[RECORDS PROVIDED]:
Content starts

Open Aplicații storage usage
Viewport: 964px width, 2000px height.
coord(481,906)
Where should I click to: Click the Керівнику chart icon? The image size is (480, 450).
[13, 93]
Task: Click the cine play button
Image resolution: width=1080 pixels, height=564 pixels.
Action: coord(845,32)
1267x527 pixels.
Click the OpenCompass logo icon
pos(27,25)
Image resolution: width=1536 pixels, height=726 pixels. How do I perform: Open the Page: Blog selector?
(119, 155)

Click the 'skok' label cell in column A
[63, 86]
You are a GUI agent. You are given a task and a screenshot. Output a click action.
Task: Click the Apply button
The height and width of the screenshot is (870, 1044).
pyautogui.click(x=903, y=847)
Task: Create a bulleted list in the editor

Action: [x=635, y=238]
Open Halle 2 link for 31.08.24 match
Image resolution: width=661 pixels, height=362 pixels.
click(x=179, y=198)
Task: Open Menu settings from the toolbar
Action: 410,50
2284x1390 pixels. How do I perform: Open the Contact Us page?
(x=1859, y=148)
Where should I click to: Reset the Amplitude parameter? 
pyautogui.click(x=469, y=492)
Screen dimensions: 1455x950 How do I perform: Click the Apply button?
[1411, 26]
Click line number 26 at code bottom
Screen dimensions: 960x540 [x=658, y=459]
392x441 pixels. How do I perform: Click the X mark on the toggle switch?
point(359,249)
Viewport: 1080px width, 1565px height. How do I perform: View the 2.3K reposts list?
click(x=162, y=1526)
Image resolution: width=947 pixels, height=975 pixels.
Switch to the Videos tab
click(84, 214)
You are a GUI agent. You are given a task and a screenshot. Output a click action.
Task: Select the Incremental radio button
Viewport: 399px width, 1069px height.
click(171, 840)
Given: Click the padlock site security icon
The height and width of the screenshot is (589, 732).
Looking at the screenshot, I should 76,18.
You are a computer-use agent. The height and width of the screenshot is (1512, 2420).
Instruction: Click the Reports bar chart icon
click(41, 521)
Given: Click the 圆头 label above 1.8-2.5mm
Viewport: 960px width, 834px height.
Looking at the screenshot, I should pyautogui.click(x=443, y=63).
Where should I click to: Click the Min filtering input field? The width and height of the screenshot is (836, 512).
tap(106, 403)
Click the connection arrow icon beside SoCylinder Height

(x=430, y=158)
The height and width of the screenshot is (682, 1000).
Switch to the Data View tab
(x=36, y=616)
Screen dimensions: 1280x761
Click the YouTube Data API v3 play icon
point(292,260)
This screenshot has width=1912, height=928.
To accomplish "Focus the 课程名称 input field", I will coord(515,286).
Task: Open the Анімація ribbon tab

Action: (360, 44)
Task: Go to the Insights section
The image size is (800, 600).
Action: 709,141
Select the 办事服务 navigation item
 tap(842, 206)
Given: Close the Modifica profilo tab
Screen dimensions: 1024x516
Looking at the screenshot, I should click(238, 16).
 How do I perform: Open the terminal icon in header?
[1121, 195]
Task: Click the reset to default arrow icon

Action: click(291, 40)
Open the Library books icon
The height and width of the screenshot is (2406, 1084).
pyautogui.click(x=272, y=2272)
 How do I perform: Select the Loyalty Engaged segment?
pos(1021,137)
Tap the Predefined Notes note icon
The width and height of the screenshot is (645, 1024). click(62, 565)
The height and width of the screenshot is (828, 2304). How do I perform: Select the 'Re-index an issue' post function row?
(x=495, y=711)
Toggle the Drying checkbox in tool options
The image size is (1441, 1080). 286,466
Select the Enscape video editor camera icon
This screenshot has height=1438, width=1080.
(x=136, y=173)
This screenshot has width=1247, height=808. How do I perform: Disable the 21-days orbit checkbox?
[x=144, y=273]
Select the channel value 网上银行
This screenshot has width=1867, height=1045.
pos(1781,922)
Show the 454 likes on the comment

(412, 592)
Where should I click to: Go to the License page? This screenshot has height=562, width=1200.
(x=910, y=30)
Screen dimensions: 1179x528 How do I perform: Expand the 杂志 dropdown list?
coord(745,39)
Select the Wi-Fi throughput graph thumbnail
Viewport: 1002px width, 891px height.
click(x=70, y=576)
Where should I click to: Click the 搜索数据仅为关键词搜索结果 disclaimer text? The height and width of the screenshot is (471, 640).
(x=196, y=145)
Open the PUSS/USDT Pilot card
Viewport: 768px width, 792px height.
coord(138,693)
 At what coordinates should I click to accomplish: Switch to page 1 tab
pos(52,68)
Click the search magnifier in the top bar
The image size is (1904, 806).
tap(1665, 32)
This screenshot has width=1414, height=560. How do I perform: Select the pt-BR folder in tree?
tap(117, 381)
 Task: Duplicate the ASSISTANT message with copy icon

Content ends

[WORK INSTRUCTIONS]:
Transcribe the entries above exactly.

[EXERCISE RESULT]:
Open Aplicații storage usage
Viewport: 964px width, 2000px height.
coord(481,906)
Where should I click to: Click the Керівнику chart icon? The image size is (480, 450).
[13, 93]
Task: Click the cine play button
Image resolution: width=1080 pixels, height=564 pixels.
Action: coord(845,32)
1267x527 pixels.
Click the OpenCompass logo icon
pos(27,25)
Image resolution: width=1536 pixels, height=726 pixels. How do I perform: Open the Page: Blog selector?
(119, 155)

Click the 'skok' label cell in column A
[63, 86]
You are a GUI agent. You are given a task and a screenshot. Output a click action.
Task: Click the Apply button
The height and width of the screenshot is (870, 1044).
pyautogui.click(x=903, y=847)
Task: Create a bulleted list in the editor

Action: [x=635, y=238]
Open Halle 2 link for 31.08.24 match
Image resolution: width=661 pixels, height=362 pixels.
click(x=179, y=198)
Task: Open Menu settings from the toolbar
Action: 410,50
2284x1390 pixels. How do I perform: Open the Contact Us page?
(x=1859, y=148)
Where should I click to: Reset the Amplitude parameter? 
pyautogui.click(x=469, y=492)
Screen dimensions: 1455x950 How do I perform: Click the Apply button?
[1411, 26]
Click line number 26 at code bottom
Screen dimensions: 960x540 [x=658, y=459]
392x441 pixels. How do I perform: Click the X mark on the toggle switch?
point(359,249)
Viewport: 1080px width, 1565px height. How do I perform: View the 2.3K reposts list?
click(x=162, y=1526)
Image resolution: width=947 pixels, height=975 pixels.
Switch to the Videos tab
click(84, 214)
You are a GUI agent. You are given a task and a screenshot. Output a click action.
Task: Select the Incremental radio button
Viewport: 399px width, 1069px height.
click(171, 840)
Given: Click the padlock site security icon
The height and width of the screenshot is (589, 732).
Looking at the screenshot, I should 76,18.
You are a computer-use agent. The height and width of the screenshot is (1512, 2420).
Instruction: Click the Reports bar chart icon
click(41, 521)
Given: Click the 圆头 label above 1.8-2.5mm
Viewport: 960px width, 834px height.
Looking at the screenshot, I should pyautogui.click(x=443, y=63).
Where should I click to: Click the Min filtering input field? The width and height of the screenshot is (836, 512).
tap(106, 403)
Click the connection arrow icon beside SoCylinder Height

(x=430, y=158)
The height and width of the screenshot is (682, 1000).
Switch to the Data View tab
(x=36, y=616)
Screen dimensions: 1280x761
Click the YouTube Data API v3 play icon
point(292,260)
This screenshot has width=1912, height=928.
To accomplish "Focus the 课程名称 input field", I will coord(515,286).
Task: Open the Анімація ribbon tab

Action: (360, 44)
Task: Go to the Insights section
The image size is (800, 600).
Action: 709,141
Select the 办事服务 navigation item
 tap(842, 206)
Given: Close the Modifica profilo tab
Screen dimensions: 1024x516
Looking at the screenshot, I should click(238, 16).
 How do I perform: Open the terminal icon in header?
[1121, 195]
Task: Click the reset to default arrow icon

Action: click(291, 40)
Open the Library books icon
The height and width of the screenshot is (2406, 1084).
pyautogui.click(x=272, y=2272)
 How do I perform: Select the Loyalty Engaged segment?
pos(1021,137)
Tap the Predefined Notes note icon
The width and height of the screenshot is (645, 1024). click(62, 565)
The height and width of the screenshot is (828, 2304). How do I perform: Select the 'Re-index an issue' post function row?
(x=495, y=711)
Toggle the Drying checkbox in tool options
The image size is (1441, 1080). 286,466
Select the Enscape video editor camera icon
This screenshot has height=1438, width=1080.
(x=136, y=173)
This screenshot has width=1247, height=808. How do I perform: Disable the 21-days orbit checkbox?
[x=144, y=273]
Select the channel value 网上银行
This screenshot has width=1867, height=1045.
pos(1781,922)
Show the 454 likes on the comment

(412, 592)
Where should I click to: Go to the License page? This screenshot has height=562, width=1200.
(x=910, y=30)
Screen dimensions: 1179x528 How do I perform: Expand the 杂志 dropdown list?
coord(745,39)
Select the Wi-Fi throughput graph thumbnail
Viewport: 1002px width, 891px height.
click(x=70, y=576)
Where should I click to: Click the 搜索数据仅为关键词搜索结果 disclaimer text? The height and width of the screenshot is (471, 640).
(x=196, y=145)
Open the PUSS/USDT Pilot card
Viewport: 768px width, 792px height.
coord(138,693)
 At what coordinates should I click to accomplish: Switch to page 1 tab
pos(52,68)
Click the search magnifier in the top bar
The image size is (1904, 806).
tap(1665, 32)
This screenshot has width=1414, height=560. How do I perform: Select the pt-BR folder in tree?
tap(117, 381)
 Task: Duplicate the ASSISTANT message with copy icon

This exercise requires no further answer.